On July 11, 2013 I attended the fifth session of the Sex and Politics in the Capital City Intern Advocacy Series, hosted by InterAction. This particular session, Sex, Synthetics & Sustainability: Linking Reproductive and Environmental Health & Justice, was presented by the Sierra Club, Reproductive Health Technologies Project, and the National Latina Institute for Reproductive Health, and looked at the links between environmental issues, such as exposure to chemicals, and how they impact reproductive health.

The session began with a presentation by the Sierra Club who drew attention to the environmental and health related problems caused by coal, and particularly coal ash, a substance produced during the mining process. Exposure to coal ash is an issue because it contains mercury and hexavalent chromium, two toxins that are particularly harmful to pregnant women and babies because of their effects on developing nervous systems. These chemicals are able to target reproductive health because of the endocrine system, which often recognizes these chemicals as estrogen and lets them into the body. Despite the health risks caused by these toxins, the disposal of coal ash remains unregulated and is often disposed of in areas where is can leak into drinking water. A recent study of 35 random cities across the U.S. found that 31 of the 35 cities studied had dangerous levels of hexavalent chromium, a carcinogen, highlighting just how widespread contamination from the chemical may be.

Second to present was the Reproductive Health Technologies Project, who outlined common types of chemicals and the problems they can cause. The three main chemicals outlined were BPA, found in plastic water bottles and receipt paper, phthalates, found in plastics and scented items, and PBDEs, a flame-retardant often found in common household items like rugs and sofas. Exposure to these commonly found chemicals has been proven to lead to an increased risk of infertility or miscarriage, and reproductive health related cancers.
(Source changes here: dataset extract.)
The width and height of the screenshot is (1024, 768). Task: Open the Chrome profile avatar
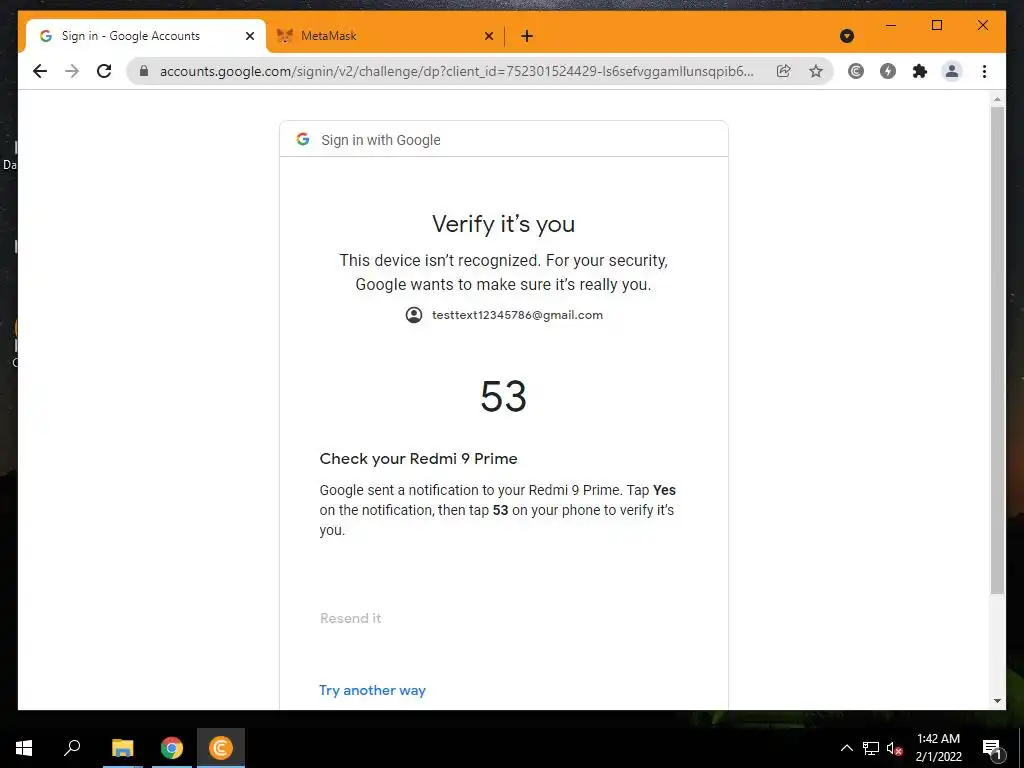[x=952, y=71]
While the three chemicals outlined are commonly used, there are over 84,000 chemicals used in commerce. Of these 84,000, only 200 have been tested for safety and only 4 are limited by the government. But luckily, while federal law has done little to regulate the use of potentially harmful chemicals, many states have started considering new toxic chemical policies this year.
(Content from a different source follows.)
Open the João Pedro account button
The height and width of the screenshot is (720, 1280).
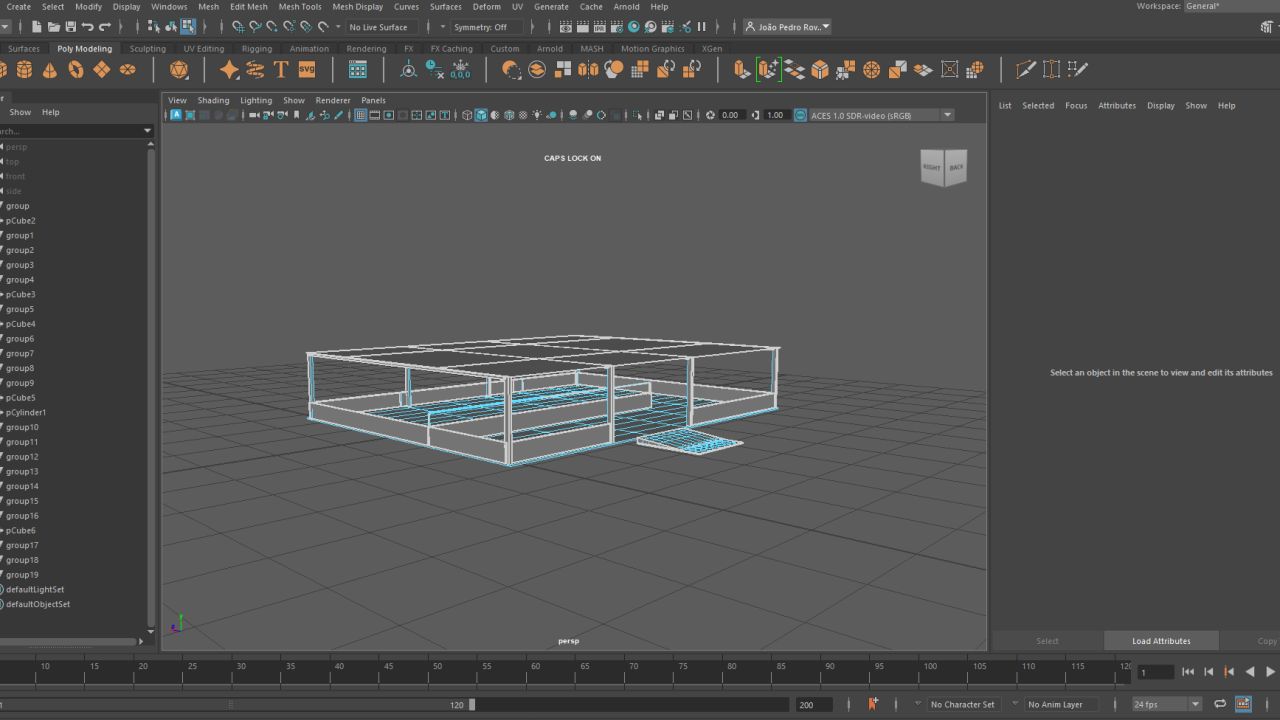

The presentation then transitioned into a discussion by the National Latina Institute for Reproductive Health of how we can look at these environmental and health issues through a socioeconomic lens in order to analyze how the use of chemicals may affect environment and reproductive justice. For example, there are many ways to reduce exposure to chemicals, such as shopping at specialty, organic grocery stores, not heating food in plastic containers, using ‘green’ cleaning supplies, and cleaning often to avoid the number of chemicals brought into the house on shoes and clothing. But, unfortunately the people, notably women of color, who are most likely to be regularly exposed to toxins, either at their jobs or at home, are the same people less likely to be able to buy the ‘safer’ options. This same demographic is also less likely to have access to proper healthcare, meaning they may not be able to treat any side effects caused by exposure to chemicals.
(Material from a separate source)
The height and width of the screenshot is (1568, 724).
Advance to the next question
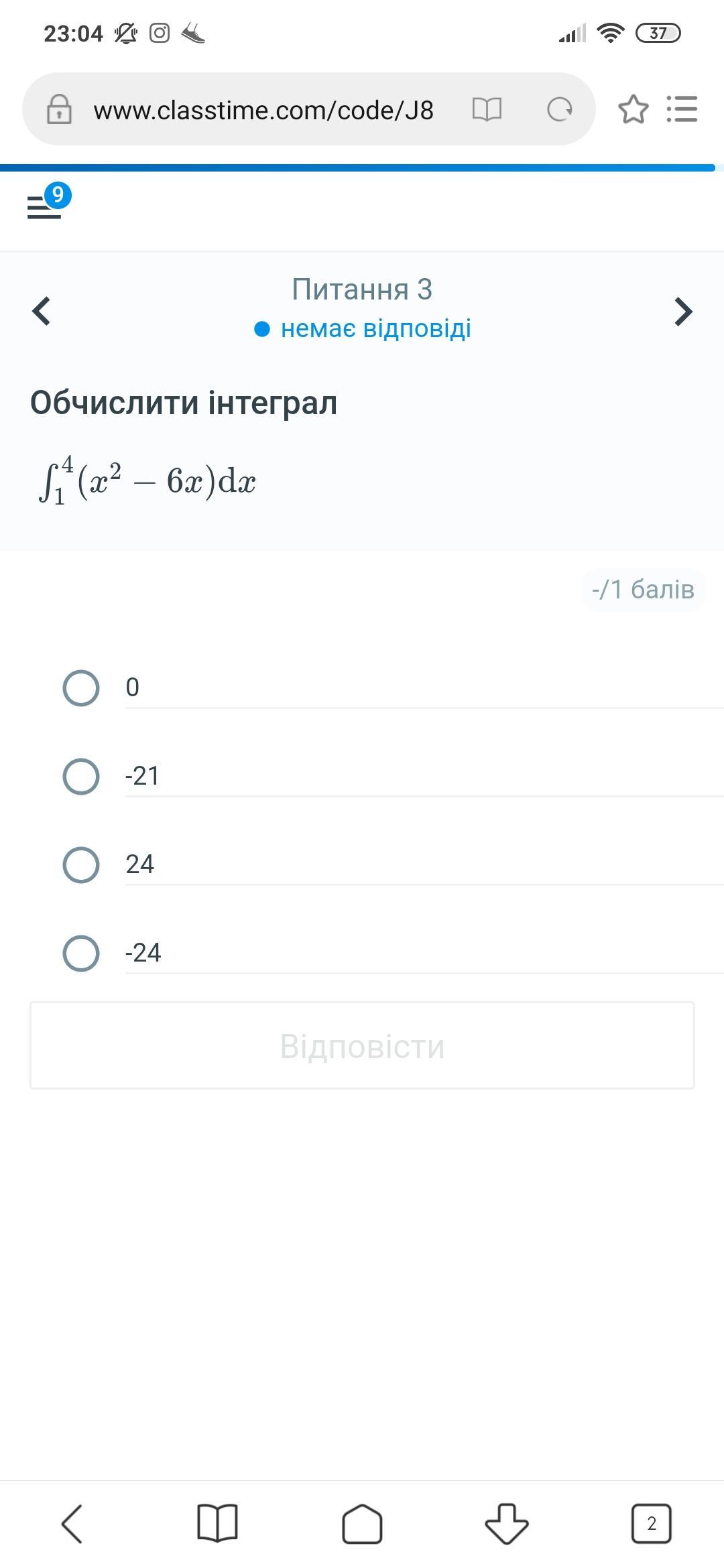tap(682, 311)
While some of the population has the resources to at least lessen their exposure to harmful chemicals, this is not true for everyone. In order to truly reduce the health-related impact of chemical exposure, either at home or at work, and therefore achieve a greater sense environmental justice, the only real option is to limit and even prohibit the use of harmful chemicals. The presenting organizations urge the government to review the outdated and overall inadequate laws regarding the use of chemicals in commerce, and do what is best for the health and wellbeing of all Americans.